WHAT IS NEEDED: Render every line of the items below as a Markdown table with two columns, Row and Text, giving each line a row number and leaving out blank lines.

* Begin WORKING DATA *

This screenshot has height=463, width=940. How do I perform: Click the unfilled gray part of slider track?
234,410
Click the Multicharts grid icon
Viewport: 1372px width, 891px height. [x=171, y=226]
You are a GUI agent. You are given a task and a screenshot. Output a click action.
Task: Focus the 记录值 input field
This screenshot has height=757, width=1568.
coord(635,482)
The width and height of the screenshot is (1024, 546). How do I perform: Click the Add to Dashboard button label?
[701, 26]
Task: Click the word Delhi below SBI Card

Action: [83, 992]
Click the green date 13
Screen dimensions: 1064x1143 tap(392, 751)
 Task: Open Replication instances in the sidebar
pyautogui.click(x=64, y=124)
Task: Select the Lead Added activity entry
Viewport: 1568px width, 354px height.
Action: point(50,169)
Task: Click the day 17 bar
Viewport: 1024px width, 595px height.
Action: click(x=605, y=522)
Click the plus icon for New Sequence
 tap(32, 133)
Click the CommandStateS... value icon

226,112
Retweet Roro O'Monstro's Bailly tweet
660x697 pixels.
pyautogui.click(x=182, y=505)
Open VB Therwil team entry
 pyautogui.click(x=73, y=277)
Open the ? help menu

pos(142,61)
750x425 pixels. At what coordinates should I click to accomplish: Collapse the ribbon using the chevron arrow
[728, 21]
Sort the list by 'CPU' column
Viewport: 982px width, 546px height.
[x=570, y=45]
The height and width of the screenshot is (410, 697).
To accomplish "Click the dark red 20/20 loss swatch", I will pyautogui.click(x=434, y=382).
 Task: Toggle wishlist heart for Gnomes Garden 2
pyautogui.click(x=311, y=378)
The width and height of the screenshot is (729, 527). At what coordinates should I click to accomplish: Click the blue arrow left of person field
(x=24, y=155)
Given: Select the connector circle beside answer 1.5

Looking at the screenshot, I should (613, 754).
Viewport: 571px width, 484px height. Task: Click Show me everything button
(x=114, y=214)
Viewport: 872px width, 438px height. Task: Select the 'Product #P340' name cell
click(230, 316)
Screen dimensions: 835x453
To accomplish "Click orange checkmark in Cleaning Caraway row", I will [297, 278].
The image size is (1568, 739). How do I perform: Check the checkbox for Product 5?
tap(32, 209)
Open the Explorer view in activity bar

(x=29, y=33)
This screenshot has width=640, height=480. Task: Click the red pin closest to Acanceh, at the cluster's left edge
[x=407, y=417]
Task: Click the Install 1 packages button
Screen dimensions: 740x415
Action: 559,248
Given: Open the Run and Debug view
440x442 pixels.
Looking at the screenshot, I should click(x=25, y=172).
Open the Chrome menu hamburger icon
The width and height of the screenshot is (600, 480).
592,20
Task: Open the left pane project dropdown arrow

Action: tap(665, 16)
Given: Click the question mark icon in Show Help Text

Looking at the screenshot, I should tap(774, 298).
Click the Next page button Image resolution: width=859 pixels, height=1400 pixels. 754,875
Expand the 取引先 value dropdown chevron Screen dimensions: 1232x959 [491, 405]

* End WORKING DATA *

RIGHT ANSWER:
| Row | Text |
|---|---|
| 1 | This screenshot has height=463, width=940. How do I perform: Click the unfilled gray part of slider track? |
| 2 | 234,410 |
| 3 | Click the Multicharts grid icon |
| 4 | Viewport: 1372px width, 891px height. [x=171, y=226] |
| 5 | You are a GUI agent. You are given a task and a screenshot. Output a click action. |
| 6 | Task: Focus the 记录值 input field |
| 7 | This screenshot has height=757, width=1568. |
| 8 | coord(635,482) |
| 9 | The width and height of the screenshot is (1024, 546). How do I perform: Click the Add to Dashboard button label? |
| 10 | [701, 26] |
| 11 | Task: Click the word Delhi below SBI Card |
| 12 | Action: [83, 992] |
| 13 | Click the green date 13 |
| 14 | Screen dimensions: 1064x1143 tap(392, 751) |
| 15 |  Task: Open Replication instances in the sidebar |
| 16 | pyautogui.click(x=64, y=124) |
| 17 | Task: Select the Lead Added activity entry |
| 18 | Viewport: 1568px width, 354px height. |
| 19 | Action: point(50,169) |
| 20 | Task: Click the day 17 bar |
| 21 | Viewport: 1024px width, 595px height. |
| 22 | Action: click(x=605, y=522) |
| 23 | Click the plus icon for New Sequence |
| 24 |  tap(32, 133) |
| 25 | Click the CommandStateS... value icon |
| 26 | 226,112 |
| 27 | Retweet Roro O'Monstro's Bailly tweet |
| 28 | 660x697 pixels. |
| 29 | pyautogui.click(x=182, y=505) |
| 30 | Open VB Therwil team entry |
| 31 |  pyautogui.click(x=73, y=277) |
| 32 | Open the ? help menu |
| 33 | pos(142,61) |
| 34 | 750x425 pixels. At what coordinates should I click to accomplish: Collapse the ribbon using the chevron arrow |
| 35 | [728, 21] |
| 36 | Sort the list by 'CPU' column |
| 37 | Viewport: 982px width, 546px height. |
| 38 | [x=570, y=45] |
| 39 | The height and width of the screenshot is (410, 697). |
| 40 | To accomplish "Click the dark red 20/20 loss swatch", I will pyautogui.click(x=434, y=382). |
| 41 |  Task: Toggle wishlist heart for Gnomes Garden 2 |
| 42 | pyautogui.click(x=311, y=378) |
| 43 | The width and height of the screenshot is (729, 527). At what coordinates should I click to accomplish: Click the blue arrow left of person field |
| 44 | (x=24, y=155) |
| 45 | Given: Select the connector circle beside answer 1.5 |
| 46 | Looking at the screenshot, I should (613, 754). |
| 47 | Viewport: 571px width, 484px height. Task: Click Show me everything button |
| 48 | (x=114, y=214) |
| 49 | Viewport: 872px width, 438px height. Task: Select the 'Product #P340' name cell |
| 50 | click(230, 316) |
| 51 | Screen dimensions: 835x453 |
| 52 | To accomplish "Click orange checkmark in Cleaning Caraway row", I will [297, 278]. |
| 53 | The image size is (1568, 739). How do I perform: Check the checkbox for Product 5? |
| 54 | tap(32, 209) |
| 55 | Open the Explorer view in activity bar |
| 56 | (x=29, y=33) |
| 57 | This screenshot has width=640, height=480. Task: Click the red pin closest to Acanceh, at the cluster's left edge |
| 58 | [x=407, y=417] |
| 59 | Task: Click the Install 1 packages button |
| 60 | Screen dimensions: 740x415 |
| 61 | Action: 559,248 |
| 62 | Given: Open the Run and Debug view |
| 63 | 440x442 pixels. |
| 64 | Looking at the screenshot, I should click(x=25, y=172). |
| 65 | Open the Chrome menu hamburger icon |
| 66 | The width and height of the screenshot is (600, 480). |
| 67 | 592,20 |
| 68 | Task: Open the left pane project dropdown arrow |
| 69 | Action: tap(665, 16) |
| 70 | Given: Click the question mark icon in Show Help Text |
| 71 | Looking at the screenshot, I should tap(774, 298). |
| 72 | Click the Next page button Image resolution: width=859 pixels, height=1400 pixels. 754,875 |
| 73 | Expand the 取引先 value dropdown chevron Screen dimensions: 1232x959 [491, 405] |